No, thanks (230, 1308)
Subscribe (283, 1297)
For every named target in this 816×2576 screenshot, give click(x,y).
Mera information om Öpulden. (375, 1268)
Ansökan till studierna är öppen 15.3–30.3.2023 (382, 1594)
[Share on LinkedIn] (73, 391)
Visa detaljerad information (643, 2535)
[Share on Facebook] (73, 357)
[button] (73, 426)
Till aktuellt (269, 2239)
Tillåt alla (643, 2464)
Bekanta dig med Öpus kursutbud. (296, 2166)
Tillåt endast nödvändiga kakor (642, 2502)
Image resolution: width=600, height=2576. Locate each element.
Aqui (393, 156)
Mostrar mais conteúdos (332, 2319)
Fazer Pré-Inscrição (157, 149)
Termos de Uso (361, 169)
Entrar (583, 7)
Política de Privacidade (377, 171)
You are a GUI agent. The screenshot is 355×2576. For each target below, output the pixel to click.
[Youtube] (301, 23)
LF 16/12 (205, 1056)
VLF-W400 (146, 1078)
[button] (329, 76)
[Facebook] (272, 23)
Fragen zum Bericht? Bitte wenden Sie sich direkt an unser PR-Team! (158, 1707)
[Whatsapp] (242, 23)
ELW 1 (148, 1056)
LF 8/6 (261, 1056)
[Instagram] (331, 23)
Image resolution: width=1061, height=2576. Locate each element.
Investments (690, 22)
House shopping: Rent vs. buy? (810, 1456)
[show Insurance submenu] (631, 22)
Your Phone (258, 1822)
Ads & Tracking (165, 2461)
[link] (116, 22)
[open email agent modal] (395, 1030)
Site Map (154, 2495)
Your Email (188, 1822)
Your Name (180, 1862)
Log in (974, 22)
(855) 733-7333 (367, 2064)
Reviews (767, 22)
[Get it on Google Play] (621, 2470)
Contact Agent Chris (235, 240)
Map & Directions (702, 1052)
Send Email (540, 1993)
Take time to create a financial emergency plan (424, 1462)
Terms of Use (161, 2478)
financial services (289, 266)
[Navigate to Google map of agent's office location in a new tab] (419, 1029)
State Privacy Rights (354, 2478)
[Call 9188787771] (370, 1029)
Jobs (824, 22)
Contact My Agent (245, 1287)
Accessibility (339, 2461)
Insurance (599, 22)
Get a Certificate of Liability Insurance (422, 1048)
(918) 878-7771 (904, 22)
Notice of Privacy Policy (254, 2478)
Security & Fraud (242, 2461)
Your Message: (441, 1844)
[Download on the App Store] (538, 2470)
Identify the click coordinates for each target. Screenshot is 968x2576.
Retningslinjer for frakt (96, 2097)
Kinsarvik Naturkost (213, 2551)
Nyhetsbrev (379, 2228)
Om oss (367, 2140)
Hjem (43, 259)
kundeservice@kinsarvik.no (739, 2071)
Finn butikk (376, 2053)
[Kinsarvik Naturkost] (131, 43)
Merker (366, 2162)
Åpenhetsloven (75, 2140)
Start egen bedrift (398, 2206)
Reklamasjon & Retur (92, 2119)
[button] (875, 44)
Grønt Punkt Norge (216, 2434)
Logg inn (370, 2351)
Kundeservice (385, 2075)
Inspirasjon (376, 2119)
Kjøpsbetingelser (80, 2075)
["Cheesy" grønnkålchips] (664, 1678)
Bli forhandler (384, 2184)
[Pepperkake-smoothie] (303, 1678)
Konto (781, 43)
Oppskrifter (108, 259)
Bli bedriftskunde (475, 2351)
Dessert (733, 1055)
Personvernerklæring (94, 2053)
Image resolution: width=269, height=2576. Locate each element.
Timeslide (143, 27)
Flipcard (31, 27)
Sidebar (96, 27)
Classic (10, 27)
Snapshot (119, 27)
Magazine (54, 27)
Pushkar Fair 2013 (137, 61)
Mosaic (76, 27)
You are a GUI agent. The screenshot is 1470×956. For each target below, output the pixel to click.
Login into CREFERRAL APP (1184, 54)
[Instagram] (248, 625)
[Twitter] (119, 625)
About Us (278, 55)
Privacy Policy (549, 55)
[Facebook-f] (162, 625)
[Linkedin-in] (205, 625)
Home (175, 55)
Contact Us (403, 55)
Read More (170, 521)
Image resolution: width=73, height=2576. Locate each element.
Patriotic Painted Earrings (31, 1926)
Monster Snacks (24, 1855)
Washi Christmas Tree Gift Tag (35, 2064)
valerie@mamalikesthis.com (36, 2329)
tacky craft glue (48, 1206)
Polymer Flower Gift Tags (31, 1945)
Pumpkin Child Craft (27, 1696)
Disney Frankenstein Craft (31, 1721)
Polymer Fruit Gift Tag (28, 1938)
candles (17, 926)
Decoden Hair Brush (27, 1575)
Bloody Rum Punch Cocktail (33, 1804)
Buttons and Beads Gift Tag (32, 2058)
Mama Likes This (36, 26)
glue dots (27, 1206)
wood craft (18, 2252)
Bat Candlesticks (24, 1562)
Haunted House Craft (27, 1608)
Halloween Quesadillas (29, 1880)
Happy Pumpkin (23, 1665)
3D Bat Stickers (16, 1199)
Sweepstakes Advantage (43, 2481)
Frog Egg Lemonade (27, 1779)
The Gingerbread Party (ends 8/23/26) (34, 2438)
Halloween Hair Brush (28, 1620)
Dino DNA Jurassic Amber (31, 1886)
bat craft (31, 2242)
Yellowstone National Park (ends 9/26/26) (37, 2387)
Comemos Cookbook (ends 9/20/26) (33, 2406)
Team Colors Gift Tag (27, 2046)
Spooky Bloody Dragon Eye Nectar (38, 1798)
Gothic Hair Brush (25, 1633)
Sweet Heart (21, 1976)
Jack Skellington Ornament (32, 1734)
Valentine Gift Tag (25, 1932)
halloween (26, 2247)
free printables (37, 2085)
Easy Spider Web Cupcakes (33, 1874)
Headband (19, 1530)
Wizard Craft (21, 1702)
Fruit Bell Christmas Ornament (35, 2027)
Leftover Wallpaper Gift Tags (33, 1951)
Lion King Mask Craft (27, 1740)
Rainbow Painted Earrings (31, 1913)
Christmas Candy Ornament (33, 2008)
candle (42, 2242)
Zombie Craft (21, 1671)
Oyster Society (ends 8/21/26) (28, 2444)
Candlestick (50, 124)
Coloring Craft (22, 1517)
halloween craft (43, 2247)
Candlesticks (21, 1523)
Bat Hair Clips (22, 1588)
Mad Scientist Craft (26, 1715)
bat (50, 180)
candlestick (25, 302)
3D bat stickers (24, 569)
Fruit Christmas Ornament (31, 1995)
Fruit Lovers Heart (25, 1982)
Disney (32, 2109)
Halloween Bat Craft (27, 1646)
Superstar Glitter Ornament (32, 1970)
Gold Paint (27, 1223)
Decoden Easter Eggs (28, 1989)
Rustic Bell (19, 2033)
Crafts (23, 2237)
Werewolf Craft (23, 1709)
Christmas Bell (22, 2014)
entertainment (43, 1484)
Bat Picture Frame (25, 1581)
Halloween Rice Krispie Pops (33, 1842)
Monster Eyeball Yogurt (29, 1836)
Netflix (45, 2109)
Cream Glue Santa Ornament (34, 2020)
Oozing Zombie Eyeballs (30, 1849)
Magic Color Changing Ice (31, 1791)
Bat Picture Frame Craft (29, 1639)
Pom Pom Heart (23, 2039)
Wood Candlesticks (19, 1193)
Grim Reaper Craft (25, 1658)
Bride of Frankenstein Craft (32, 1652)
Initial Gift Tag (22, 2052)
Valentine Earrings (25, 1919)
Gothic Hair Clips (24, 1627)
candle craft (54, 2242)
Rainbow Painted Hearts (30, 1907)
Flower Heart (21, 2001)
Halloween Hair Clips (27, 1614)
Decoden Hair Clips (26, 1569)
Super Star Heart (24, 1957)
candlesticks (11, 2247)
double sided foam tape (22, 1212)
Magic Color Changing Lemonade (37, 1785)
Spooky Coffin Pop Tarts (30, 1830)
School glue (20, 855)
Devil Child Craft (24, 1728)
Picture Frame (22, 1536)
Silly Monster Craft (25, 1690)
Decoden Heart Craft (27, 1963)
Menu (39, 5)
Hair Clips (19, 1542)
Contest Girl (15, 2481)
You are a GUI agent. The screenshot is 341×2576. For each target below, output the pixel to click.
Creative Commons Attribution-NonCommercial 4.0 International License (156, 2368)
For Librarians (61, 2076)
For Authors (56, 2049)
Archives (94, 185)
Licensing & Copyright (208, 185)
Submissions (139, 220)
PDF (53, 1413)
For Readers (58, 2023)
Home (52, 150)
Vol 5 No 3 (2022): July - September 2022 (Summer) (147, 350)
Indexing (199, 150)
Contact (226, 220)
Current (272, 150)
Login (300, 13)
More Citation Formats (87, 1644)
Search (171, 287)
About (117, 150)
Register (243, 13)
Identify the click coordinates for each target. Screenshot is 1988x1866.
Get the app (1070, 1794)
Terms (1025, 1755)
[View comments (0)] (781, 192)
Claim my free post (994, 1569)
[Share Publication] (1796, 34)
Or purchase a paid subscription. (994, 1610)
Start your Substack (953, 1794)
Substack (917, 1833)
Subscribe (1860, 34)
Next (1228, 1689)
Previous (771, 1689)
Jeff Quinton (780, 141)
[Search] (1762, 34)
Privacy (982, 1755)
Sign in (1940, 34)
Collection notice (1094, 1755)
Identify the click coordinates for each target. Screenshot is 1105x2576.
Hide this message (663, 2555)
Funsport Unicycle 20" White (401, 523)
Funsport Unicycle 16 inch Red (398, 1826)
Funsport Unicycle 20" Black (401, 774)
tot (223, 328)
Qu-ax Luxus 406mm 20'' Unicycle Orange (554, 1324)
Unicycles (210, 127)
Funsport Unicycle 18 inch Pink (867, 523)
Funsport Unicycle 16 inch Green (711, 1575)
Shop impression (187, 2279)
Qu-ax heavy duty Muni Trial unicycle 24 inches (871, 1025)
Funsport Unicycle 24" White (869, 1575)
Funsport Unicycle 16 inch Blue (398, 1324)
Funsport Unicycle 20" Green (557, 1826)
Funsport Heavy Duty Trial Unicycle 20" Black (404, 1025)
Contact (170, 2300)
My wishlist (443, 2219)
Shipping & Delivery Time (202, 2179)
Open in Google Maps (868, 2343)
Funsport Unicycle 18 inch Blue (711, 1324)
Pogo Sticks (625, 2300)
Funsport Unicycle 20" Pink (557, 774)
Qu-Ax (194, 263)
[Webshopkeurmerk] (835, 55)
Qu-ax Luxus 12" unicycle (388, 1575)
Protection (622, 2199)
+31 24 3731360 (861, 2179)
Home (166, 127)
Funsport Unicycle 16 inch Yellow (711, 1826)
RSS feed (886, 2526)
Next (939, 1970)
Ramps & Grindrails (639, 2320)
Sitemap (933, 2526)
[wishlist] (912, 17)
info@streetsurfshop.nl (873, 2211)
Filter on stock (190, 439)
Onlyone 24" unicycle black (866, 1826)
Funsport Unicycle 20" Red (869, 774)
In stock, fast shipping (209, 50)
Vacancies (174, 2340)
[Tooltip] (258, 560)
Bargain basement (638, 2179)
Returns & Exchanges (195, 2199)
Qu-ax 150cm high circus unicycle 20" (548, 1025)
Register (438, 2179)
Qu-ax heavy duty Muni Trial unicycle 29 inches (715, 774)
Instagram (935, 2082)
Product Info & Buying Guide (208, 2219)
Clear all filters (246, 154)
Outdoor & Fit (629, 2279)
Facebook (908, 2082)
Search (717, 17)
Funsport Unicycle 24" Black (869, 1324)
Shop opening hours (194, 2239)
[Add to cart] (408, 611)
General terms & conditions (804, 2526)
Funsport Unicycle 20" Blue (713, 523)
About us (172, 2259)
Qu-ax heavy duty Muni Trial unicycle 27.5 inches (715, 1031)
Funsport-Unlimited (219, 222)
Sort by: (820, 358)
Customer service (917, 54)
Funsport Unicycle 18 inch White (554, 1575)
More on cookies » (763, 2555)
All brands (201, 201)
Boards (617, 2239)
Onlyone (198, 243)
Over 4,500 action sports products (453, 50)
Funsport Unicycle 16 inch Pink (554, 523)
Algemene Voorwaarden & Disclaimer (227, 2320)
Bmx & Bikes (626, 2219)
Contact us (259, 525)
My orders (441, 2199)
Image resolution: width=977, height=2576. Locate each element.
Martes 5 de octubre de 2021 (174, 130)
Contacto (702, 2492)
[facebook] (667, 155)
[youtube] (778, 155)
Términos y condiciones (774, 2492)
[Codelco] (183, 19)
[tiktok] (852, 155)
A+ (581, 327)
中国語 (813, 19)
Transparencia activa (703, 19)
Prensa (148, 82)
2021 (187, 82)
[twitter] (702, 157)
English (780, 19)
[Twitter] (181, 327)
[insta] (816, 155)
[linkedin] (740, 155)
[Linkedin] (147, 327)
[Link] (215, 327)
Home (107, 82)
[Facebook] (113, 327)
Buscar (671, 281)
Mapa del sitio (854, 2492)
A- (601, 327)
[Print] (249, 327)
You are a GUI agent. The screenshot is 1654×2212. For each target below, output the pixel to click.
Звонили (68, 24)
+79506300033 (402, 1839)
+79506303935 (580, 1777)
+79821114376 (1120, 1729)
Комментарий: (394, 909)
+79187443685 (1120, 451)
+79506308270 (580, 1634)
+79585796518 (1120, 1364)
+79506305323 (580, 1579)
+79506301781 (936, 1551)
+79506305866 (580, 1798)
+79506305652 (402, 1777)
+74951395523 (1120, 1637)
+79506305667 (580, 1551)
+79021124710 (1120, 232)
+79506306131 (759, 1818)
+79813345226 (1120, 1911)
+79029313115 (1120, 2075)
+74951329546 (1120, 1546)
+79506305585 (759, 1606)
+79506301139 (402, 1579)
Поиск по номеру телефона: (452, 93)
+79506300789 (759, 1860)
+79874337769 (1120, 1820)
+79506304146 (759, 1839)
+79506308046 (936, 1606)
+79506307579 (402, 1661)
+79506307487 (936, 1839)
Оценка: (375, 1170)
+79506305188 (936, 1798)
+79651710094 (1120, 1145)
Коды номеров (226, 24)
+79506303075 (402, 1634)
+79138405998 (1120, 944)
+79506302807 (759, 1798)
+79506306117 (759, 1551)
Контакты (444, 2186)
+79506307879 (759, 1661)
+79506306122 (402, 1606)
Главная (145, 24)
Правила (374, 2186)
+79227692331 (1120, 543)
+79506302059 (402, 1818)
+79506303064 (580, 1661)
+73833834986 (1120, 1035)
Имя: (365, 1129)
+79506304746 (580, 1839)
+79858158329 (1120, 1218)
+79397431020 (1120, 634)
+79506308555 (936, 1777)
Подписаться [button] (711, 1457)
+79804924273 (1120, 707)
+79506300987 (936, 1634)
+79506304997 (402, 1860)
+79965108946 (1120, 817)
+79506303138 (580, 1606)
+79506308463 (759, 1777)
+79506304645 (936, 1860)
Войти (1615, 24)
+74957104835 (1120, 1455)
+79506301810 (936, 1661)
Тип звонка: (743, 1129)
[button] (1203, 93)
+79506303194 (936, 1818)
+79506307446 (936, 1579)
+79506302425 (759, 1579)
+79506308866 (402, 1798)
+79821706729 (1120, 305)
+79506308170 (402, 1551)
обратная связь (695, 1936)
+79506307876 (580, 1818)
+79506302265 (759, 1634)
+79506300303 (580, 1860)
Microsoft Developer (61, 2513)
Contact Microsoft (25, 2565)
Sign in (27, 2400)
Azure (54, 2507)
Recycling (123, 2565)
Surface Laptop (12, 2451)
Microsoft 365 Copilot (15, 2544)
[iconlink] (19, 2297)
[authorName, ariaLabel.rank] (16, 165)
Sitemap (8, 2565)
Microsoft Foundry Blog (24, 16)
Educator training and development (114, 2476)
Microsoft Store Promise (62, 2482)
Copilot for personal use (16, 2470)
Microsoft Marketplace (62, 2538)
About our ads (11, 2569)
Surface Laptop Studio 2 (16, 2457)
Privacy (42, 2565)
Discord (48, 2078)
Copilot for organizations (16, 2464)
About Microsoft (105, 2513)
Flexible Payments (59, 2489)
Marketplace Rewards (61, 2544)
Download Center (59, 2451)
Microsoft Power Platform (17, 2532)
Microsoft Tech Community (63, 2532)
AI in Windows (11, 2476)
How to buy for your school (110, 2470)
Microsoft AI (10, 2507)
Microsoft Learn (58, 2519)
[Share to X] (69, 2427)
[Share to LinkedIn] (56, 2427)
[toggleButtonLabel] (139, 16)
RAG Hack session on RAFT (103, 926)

▶ How to complete this task
Only a number is wanted here: the count of lines in the data that include the word "Identify".

▶ Answer box
3